Após o crescimento inicial, ocorre a “repicagem” (multiplicação do fungo isolado). O objetivo é ampliar a quantidade do micro-organismo para posterior aplicação.

Depois da incubação, é feita a contagem de esporos (células reprodutivas do fungo). Essa etapa define a concentração correta para uso no campo.
Trichoderma contra estresse hídrico na soja
Na casa de vegetação, os testes avaliam o efeito do Trichoderma em situações de déficit hídrico (falta de água).
A técnica em agropecuária Victória Viédes explica que as plantas passam por simulações de veranicos, ficando até 15 dias sem irrigação.

Em doses adequadas, o bioinsumo contribui para maior desenvolvimento radicular (crescimento das raízes) e melhor absorção de nutrientes. Plantas tratadas apresentam menor dano foliar e maior resistência.
Sem aplicação, os danos são visíveis, as folhas são menores, raízes menos desenvolvidas e redução da fotossíntese (produção de energia pela planta).
Resultados em eucalipto e áreas comerciais
Em áreas experimentais, o Trichoderma também é testado em eucalipto. Os pesquisadores avaliam diâmetro, altura e rusticidade (resistência da planta).
Segundo os técnicos, o maior ganho tem sido na fase inicial do plantio, quando a muda é transferida da estufa para o campo. O Trichoderma auxilia no “pegamento” e no desenvolvimento inicial.
A pesquisa busca desenvolver um protocolo adaptado às condições de solo arenoso e clima quente do Estado.
Pesquisa sai do laboratório e chega ao produtor
O bioinsumo já está em fase de validação com produtores. Na região de Piraputanga, um vinhedo testou o Trichoderma em parreirais da variedade Marselan.

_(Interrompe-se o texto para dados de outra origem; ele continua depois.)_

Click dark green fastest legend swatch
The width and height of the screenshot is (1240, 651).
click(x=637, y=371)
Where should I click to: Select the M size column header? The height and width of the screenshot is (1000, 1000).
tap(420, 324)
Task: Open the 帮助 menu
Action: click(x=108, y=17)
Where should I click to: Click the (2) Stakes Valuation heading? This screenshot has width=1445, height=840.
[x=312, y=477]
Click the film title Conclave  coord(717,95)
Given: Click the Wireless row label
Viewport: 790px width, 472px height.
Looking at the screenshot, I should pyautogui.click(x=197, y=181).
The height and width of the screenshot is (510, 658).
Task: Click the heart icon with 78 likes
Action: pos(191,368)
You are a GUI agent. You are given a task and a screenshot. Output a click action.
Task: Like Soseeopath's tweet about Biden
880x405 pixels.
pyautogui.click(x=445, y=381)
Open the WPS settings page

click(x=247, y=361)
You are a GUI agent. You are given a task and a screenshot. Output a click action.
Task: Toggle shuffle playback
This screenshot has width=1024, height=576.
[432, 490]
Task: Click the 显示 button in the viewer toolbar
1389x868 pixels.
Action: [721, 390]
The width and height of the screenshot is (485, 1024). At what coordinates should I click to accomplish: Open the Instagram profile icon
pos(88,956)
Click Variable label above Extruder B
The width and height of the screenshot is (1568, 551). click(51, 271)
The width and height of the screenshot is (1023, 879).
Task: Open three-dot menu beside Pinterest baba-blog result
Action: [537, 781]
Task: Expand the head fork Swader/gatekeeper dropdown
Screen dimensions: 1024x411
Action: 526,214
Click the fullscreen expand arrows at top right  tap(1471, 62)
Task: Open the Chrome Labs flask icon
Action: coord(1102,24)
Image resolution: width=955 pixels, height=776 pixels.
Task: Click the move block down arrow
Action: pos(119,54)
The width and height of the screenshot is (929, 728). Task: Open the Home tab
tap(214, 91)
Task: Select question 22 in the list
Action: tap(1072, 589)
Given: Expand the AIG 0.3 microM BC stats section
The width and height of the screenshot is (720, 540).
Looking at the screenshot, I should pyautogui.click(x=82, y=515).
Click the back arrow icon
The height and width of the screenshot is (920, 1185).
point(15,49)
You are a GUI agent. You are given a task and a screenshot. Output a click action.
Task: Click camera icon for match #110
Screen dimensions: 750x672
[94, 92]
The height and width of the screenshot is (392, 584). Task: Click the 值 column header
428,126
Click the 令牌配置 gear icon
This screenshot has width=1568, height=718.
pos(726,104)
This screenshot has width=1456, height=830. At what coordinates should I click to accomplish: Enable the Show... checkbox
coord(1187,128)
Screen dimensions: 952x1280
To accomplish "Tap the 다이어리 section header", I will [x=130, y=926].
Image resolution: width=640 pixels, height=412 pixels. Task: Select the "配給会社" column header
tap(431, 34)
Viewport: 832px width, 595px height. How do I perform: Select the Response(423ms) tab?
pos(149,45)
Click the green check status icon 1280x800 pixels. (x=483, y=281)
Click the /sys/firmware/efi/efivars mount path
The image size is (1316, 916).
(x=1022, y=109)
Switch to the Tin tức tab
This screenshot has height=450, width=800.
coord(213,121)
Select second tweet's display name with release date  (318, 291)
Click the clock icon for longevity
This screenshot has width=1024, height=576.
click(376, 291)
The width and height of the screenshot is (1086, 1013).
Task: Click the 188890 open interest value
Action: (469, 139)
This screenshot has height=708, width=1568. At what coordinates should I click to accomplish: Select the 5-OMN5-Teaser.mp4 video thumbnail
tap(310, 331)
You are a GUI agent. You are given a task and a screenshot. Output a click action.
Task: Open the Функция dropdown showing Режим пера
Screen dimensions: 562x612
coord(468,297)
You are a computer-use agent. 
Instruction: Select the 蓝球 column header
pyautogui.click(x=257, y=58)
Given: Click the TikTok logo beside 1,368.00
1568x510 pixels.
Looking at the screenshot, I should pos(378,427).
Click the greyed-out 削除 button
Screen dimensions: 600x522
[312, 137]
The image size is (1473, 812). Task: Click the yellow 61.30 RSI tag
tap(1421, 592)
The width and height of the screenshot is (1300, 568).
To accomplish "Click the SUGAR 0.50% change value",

O objetivo foi recuperar plantas afetadas por fungos e fortalecer o desenvolvimento vegetativo.
O viticultor Gilmar França relatou melhora na estrutura da planta e na qualidade da uva após a aplicação.
Trichoderma nas pastagens
Nas pastagens, o Trichoderma atua diretamente no solo, estimulando raízes e auxiliando no controle de doenças.
O médico veterinário Aracy Travassos destaca que o objetivo é acelerar o estabelecimento da forrageira (capim para alimentação animal) e reduzir o tempo até a entrada do gado na área.

A expectativa é antecipar em até 10 dias o uso do pasto reformado, aumentando a eficiência produtiva.
Pesquisas no Brasil
A pesquisa com o fungo do Pantanal ocorre em um cenário mais amplo de valorização da biodiversidade brasileira.
Recentemente, pesquisadores da Embrapa Amazônia Ocidental também identificaram uma nova espécie do gênero Trichoderma na Amazônia, com potencial para controle biológico e produção de compostos antimicrobianos.
As iniciativas mostram o interesse científico em microrganismos nativos como base para novos bioinsumos.